■ **Compito 1**: Riproduci fedelmente la porzione del commento sull'amministrazione di sostegno che comincia con le parole "3. Le direttive" e si chiude dopo le parole "in tal senso.".
■ **Compito 2**: Secondo il commento sull'amministrazione di sostegno, per quale ragione il provvedimento ritiene adeguata la nomina di due amministratori di sostegno? Rispondi in una, due o tre frasi.
■ **Compito 3**: Prosegui il commento sull'amministrazione di sostegno partendo da dopo la sua ultima frase.

■ **Testo estratto**:
Il provvedimento in esame, sul
punto, si pone invece in un’ottica interpretativa, che
potremmo definire più “evolutiva” dell’istituto, già
consacrata in diversi precedenti (Tribunale di Modena,
decreto 24 ottobre 2005; tribunale di Genova, decreto 10
ottobre 2006 e tribunale di Trieste, decreto 14 gennaio
2008), ammettendo la possibilità di una compresenza di
due amministratori di sostegno che, in quanto dotati di
specifiche e differenti competenze (essendo nel caso in
esame, rispettivamente, un’infermiera ed una
ragioniera), stante la particolare complessità
dell’amministrazione, si ritiene siano adeguati a
provvedere ai due distinti ambiti di vita del
beneficiario, il primo economico-patrimoniale e il
secondo squisitamente personale.
Nessun limite, dunque, alla
possibilità di una co-amministrazione di sostegno,
qualora questa si presenti, nel caso specifico, come
l’unica (o comunque la migliore) soluzione atta al
soddisfacimento dei bisogni e alla cura del
beneficiario.
3. Le direttive anticipate.
Senza alcun dubbio, il punto di
maggior apertura del provvedimento in esame è
rappresentato, seppur con le specificazioni di cui a
breve diremo, dal recepimento e dalla valutazione come
ammissibili da parte del giudice tutelare di quelle
indicazioni (anticipate) fornite dal beneficiario in
merito all’eventuale interruzione di terapie, nel caso
in cui lo stesso si venisse in futuro a trovare
nell’impossibilità o, meglio, in uno stato di
incapacità, anche temporanea, di manifestare la propria
volontà in tal senso.

[Voci del dataset]
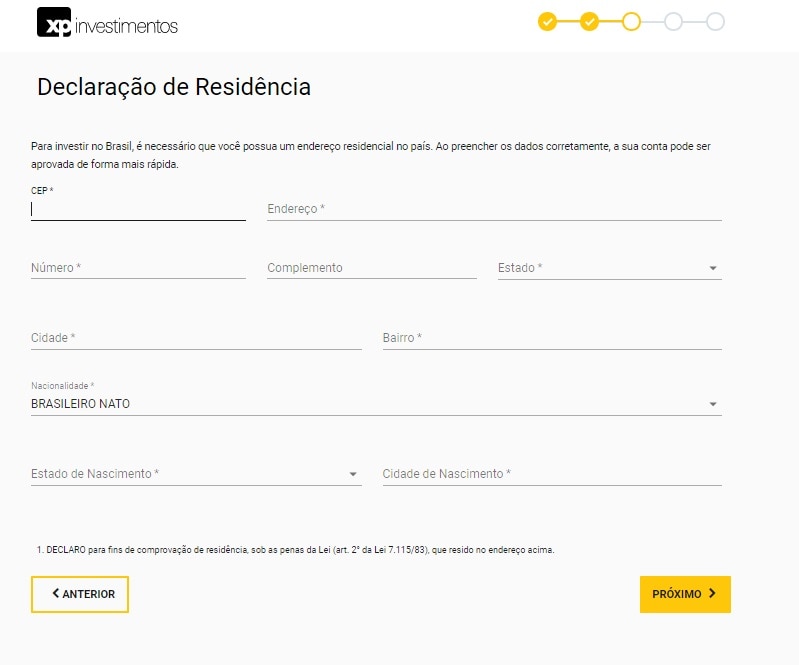Image resolution: width=799 pixels, height=665 pixels.
Task: Click the Cidade de Nascimento field
Action: pyautogui.click(x=551, y=474)
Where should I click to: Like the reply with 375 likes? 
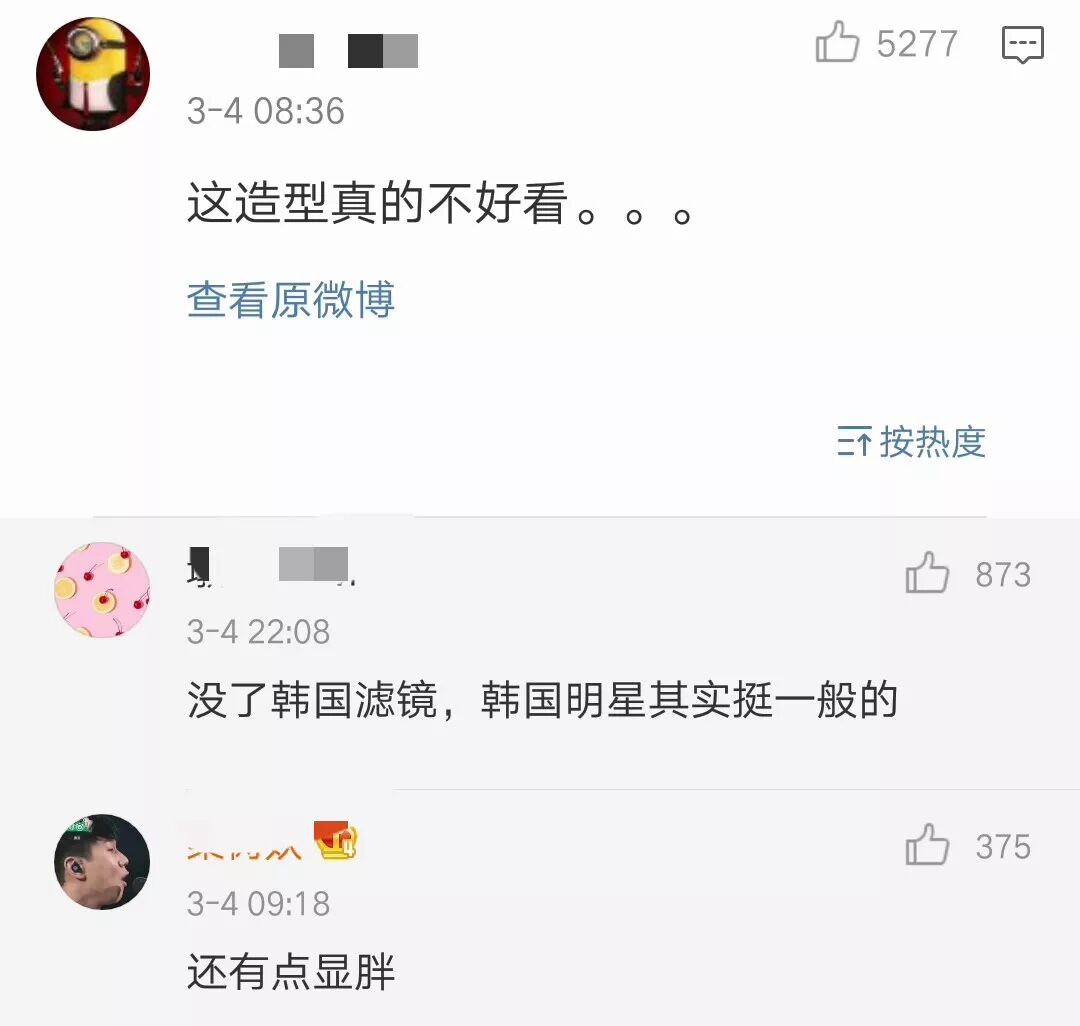927,845
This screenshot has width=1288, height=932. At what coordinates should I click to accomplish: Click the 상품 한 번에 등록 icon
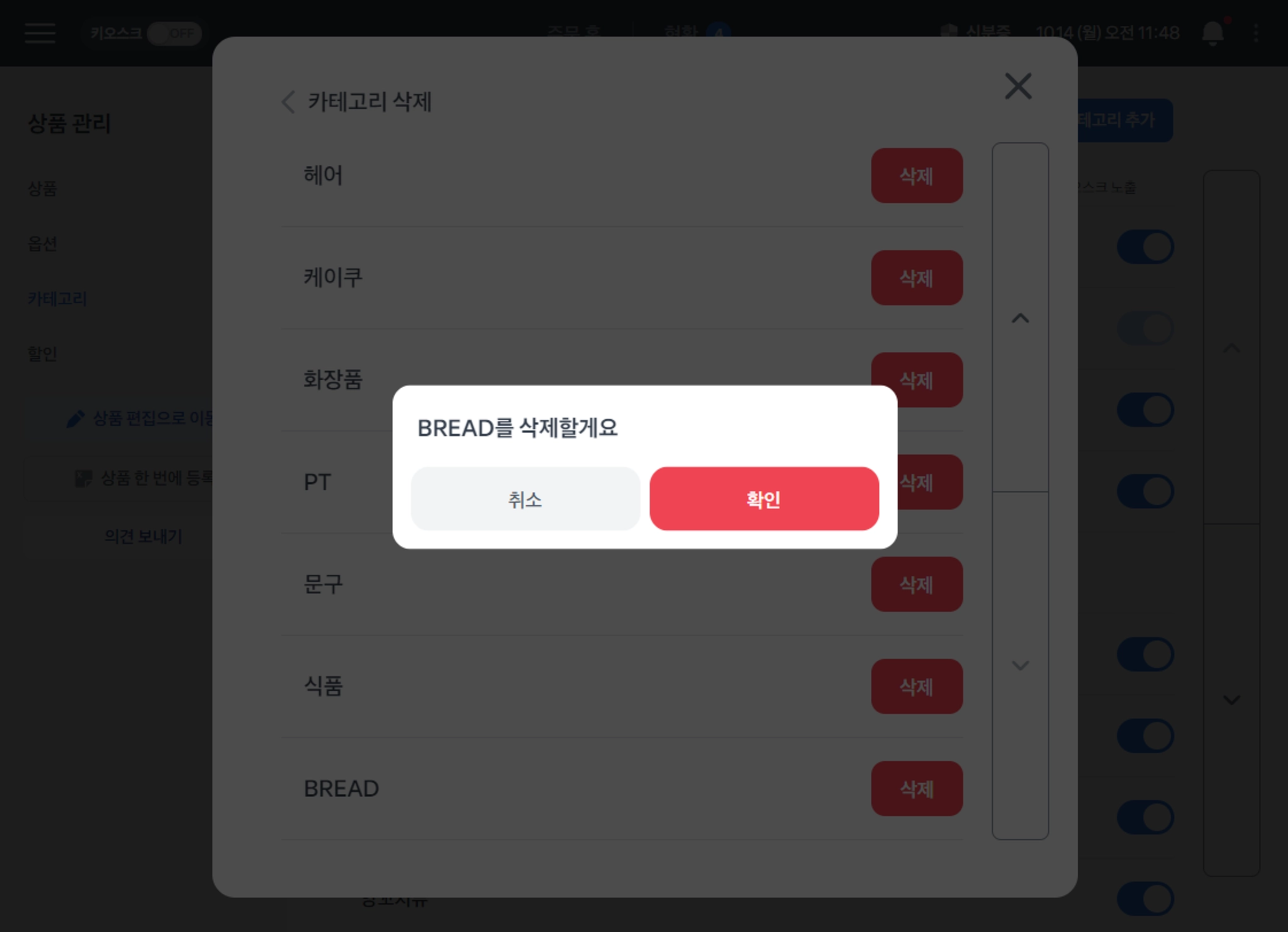[83, 479]
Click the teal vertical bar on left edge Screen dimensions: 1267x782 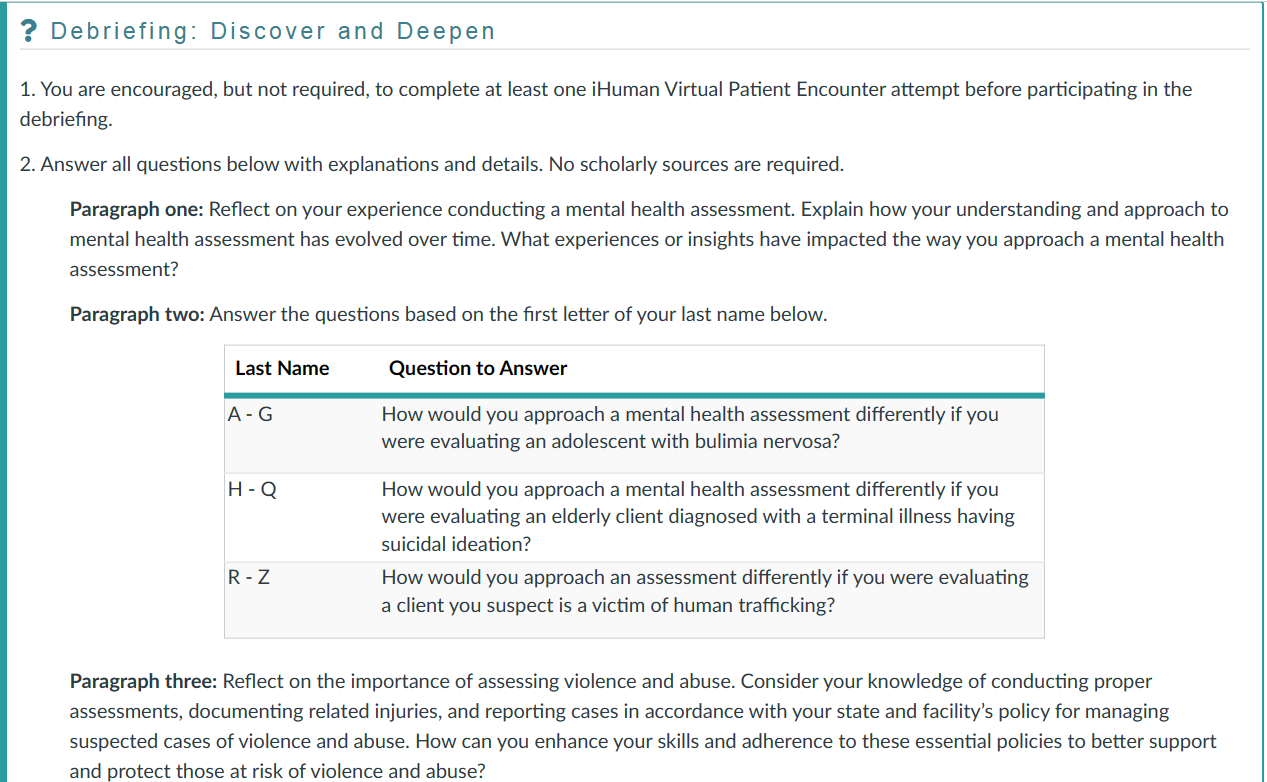click(3, 400)
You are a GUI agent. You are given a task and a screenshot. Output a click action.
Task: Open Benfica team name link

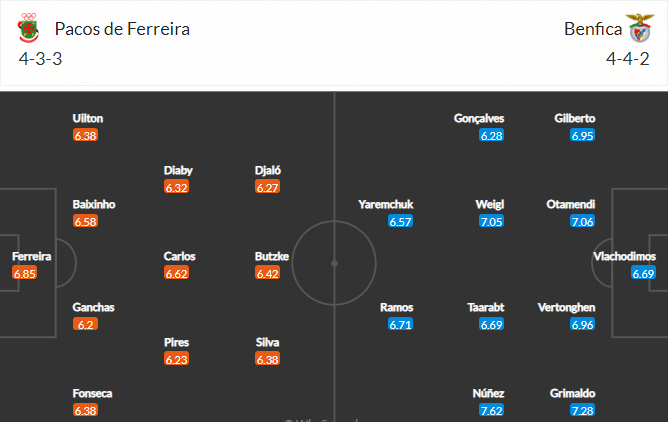(x=593, y=29)
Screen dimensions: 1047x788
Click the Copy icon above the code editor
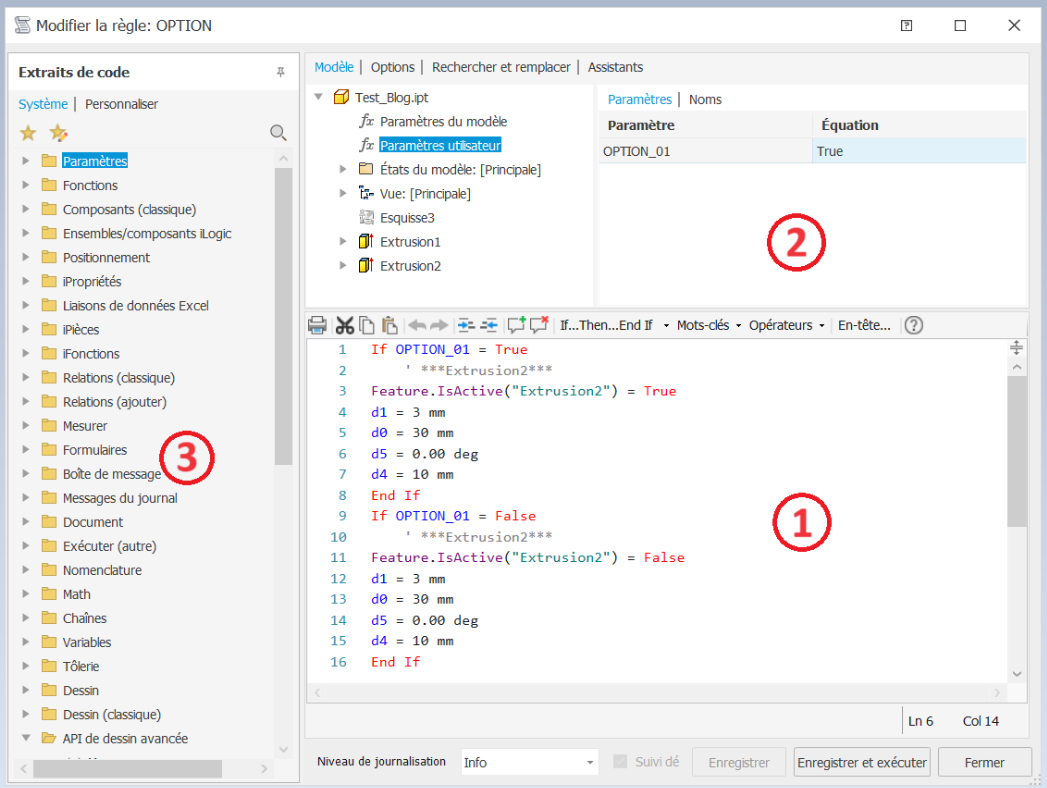pyautogui.click(x=366, y=325)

■ **Risultato 1**:
3. Le direttive anticipate.
Senza alcun dubbio, il punto di
maggior apertura del provvedimento in esame è
rappresentato, seppur con le specificazioni di cui a
breve diremo, dal recepimento e dalla valutazione come
ammissibili da parte del giudice tutelare di quelle
indicazioni (anticipate) fornite dal beneficiario in
merito all’eventuale interruzione di terapie, nel caso
in cui lo stesso si venisse in futuro a trovare
nell’impossibilità o, meglio, in uno stato di
incapacità, anche temporanea, di manifestare la propria
volontà in tal senso.

■ **Risultato 2**: I due amministratori possiedono competenze specifiche e differenti, essendo rispettivamente un'infermiera e una ragioniera. Data la particolare complessità dell'amministrazione, il provvedimento li ritiene adeguati a occuparsi dei due distinti ambiti di vita del beneficiario: quello economico-patrimoniale e quello strettamente personale.

■ **Risultato 3**:
Dunque, direttive anticipate,
caratterizzate dal rispetto del normale percorso
biologico sotto il profilo di non interferenza con il
suo corso ovvero di suo ripristino se forzatamente
rallentato. Nulla a che vedere con l'eutanasia, la cui
essenza consiste invece nell'indotta accelerazione del
processo di morte.
Sebbene la novità sia di quelle
senza alcun dubbio rilevanti, specialmente in un
territorio in cui l’orientamento del Tribunale era (ma,
per certi versi, rimane) quello di negare l’ads in caso
in assenza di malattia psichica, non si può non rilevare
la prudenza del g.t. nel decidere sul punto: per la
sospensione del trattamento medico-chirurgico è
necessario il consenso congiunto di entrambi gli
amministratori (facoltizzati, invece, ad operare
disgiuntamente in tutti gli altri casi) e comunque
sempre previa autorizzazione del giudice tutelare.
Dunque, una sorta di doppio vaglio
di ammissibilità: l’operare congiunto degli ads e
l’autorizzazione del giudice.
La nomina dell’AdS (anche) per il
rispetto delle direttive anticipate trova il suo spunto
letterale nell’art. 408 c.c., laddove si puntualizza che
“la scelta dell’amministratore di sostegno avviene con
esclusivo riguardo alla cura ed agli interessi della
persona del beneficiario”; e nell’espressione “cura
della persona” si possono far rientrare anche la cura e
la tutela della salute, comprensive delle scelte proprie
del cd. Testamento biologico. E al 2° comma, come si è
detto, è previsto che “L’amministratore di sostegno può
essere designato dallo stesso interessato, in previsione
della propria futura incapacità”.
Da osservare che l’attribuire
dignità e rilevanza alle direttive anticipate si
riverbera inevitabilmente anche sul contenuto di
un’eventuale atto di designazione in previsione della
propria futura incapacità che, dunque, oltre al
contenuto minimo, può venire arricchito anche con un
contenuto ulteriore, che potremmo chiamare facoltativo
od eventuale.
Se ci rifacciamo al concetto di
(decreto di nomina come) statuto dell’amministrazione di
sostegno, si viene ad ipotizzare una sorta di facoltà
per l’interessato di dare, o meglio di suggerire, norme
per questo statuto.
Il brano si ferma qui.